One of the traps that many companies get into once they start looking at their Google Web Analytics is that they start to make more and more site and design choices for their site based on Analytics rather than common sense. If you change the name of the link from “Sign Up” to “Learn More” and more people click on it, it doesn’t not necessarily mean that the increase was because of the change in text. “Correlation does not imply causation.”
How about a Blue one?
My friend Paul was shopping for a car and he was doing some preliminary searches at a dealer. Paul explained what he was looking for to the guy and the dealer explained that he did not have that. He then proceeded to try and sell him a totally different thing. Paul of course, has to stop the guy and tell him, “No sorry I’m just not interested in that” to which the guy replied “Well, how about a blue one?”. Do you really think that this guy believes that the reason people weren’t buying cars from him was because they weren’t the right color?

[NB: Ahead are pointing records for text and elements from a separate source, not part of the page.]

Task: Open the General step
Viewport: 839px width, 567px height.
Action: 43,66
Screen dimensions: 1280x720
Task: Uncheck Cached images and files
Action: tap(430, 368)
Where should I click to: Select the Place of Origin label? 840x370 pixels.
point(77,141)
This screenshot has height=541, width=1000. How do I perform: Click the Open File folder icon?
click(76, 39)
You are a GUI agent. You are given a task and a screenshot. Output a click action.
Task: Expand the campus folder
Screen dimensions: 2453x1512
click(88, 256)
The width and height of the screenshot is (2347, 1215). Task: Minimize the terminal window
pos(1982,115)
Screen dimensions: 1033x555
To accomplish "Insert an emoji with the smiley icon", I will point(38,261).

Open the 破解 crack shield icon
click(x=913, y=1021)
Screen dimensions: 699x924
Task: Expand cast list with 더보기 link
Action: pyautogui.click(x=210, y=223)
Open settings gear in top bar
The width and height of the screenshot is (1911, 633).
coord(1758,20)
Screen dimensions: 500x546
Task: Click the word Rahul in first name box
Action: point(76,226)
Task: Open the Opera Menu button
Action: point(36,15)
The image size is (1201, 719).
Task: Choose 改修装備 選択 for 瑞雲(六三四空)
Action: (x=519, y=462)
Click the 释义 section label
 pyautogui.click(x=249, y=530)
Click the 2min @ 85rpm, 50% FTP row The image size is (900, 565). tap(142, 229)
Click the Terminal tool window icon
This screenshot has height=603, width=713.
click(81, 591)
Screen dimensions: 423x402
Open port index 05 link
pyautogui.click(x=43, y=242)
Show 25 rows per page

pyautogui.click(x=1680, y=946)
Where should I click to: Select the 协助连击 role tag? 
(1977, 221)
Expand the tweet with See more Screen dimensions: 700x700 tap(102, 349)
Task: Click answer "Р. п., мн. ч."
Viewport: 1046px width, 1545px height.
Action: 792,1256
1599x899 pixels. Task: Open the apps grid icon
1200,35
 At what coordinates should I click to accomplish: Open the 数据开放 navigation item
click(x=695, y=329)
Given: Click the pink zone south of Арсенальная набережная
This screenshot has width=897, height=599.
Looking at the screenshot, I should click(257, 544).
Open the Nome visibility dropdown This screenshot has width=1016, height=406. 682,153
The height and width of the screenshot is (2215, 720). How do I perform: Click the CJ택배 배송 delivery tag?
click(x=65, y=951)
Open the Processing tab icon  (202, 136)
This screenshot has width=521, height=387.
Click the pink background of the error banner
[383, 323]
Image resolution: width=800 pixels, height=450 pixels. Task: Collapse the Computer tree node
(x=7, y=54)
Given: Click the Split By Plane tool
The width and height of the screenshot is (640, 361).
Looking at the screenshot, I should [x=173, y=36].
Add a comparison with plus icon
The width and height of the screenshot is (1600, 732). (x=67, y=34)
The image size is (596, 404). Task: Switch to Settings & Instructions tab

Business and web people are always under the microscope to “Increase Traffic” or “Click throughs” or “Conversions” but it becomes a very slippery slope when you start to infer causation for something you do into an increase in one of these things. The problem with analytics is not the numbers, its the reason for the numbers. You might never know why you got more clicks this week. But since the only thing you changed was a link color from Red to Blue, you might start to infer that all your links need to be Blue and that will fix everything.